92. Это выражение, не раз встречающееся в романе, автор которого называет себя «правдивым повествователем» (гл. 19), явно перекликается с излюбленным приемом Сервантеса, уже в первой главе первой части «Дон-Кихота» многократно подчеркивающего «правдивость» того или иного эпизода (ср., например, I, 9, 14, 28; II, 12, 17, 18, 23) и даже историю путешествия Рыцаря Печального образа в пещеру Монтесиноса, называющего «рассказом, коего правдивость бесспорна и несомненна». Известно, что Булгаков после окончания работы над пьесой «Дон Кихот», поставленной еще при жизни писателя в Театре им. Вахтангова (а затем и в других театрах), собирался вновь обратиться к Сервантесу. 23 июля 1938 г. Булгаков писал жене: «Жадно гляжу на испанский экземпляр «Дон-Кихота». Теперь займусь им» (Чудакова М. Условие существования. — В мире книг, 1974, № 12, с. 81). Отметим попутно, что Ральф Шредер, автор послесловия к немецким переводам «Мастера и Маргариты» и «Белой гвардии», пишет о «донкихотстве» Мастера и вместе с тем о его «фаустовском пути», приводящем от «идиллии с Маргаритой к решению великой мировой проблемы» (Schröder Ralf. Bulgakows Roman «Die weisse Garde». — Der Zerfall einer Familie als weltgeschichtlicher Epilog und Prolog. — In: Bulgakow Michail. Die weisse Garde. Roman. Berlin, 1969, S. 353).
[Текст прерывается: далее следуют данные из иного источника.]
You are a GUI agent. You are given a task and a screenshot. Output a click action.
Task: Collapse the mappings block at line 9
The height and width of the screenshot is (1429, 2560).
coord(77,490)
Мотив «донкихотства» связан, естественно, с «темой бесстрашия» Мастера, противопоставляемой трусости, как «самому страшному пороку».

93. Иронизируя над членами тех «пролетарских» организаций, которые прекратили существование после упоминавшегося Постановления Центрального Комитета ВКП(б) в 1932 г., Булгаков писал в «Театральном романе»: «Сколько раз в жизни мне приходилось слышать слово «интеллигент» по своему адресу. Не спорю, я, может быть, и заслужил это печальное название» (гл. 6).

94. Палиевский П.В. Пути реализма. Литература и теория. М., 1974, с. 195—196.

95. См.: Чудакова М. Условие существования. — В мире книг, 1974, № 12, с. 80.

96. Новый мир, 1966, № 4, с. 227.

97. Чудакова М. Творческая история романа М. Булгакова «Мастер и Маргарита». — Вопросы литературы, 1976, № 1, с. 253.

98. Эти слова содержатся в письме Булгакова к жене от 14 июня 1938 г. и подтверждают слова П.А. Маркова, сказанные мне: «Он поставил себе диагноз раньше, чем это сделали врачи...».

99. Чрезвычайно интересно и целесообразно было бы сопоставить эти принципы с генеалогией «Саламбо» Флобера, картин и рисунков Делакруа, Матейко и Репина.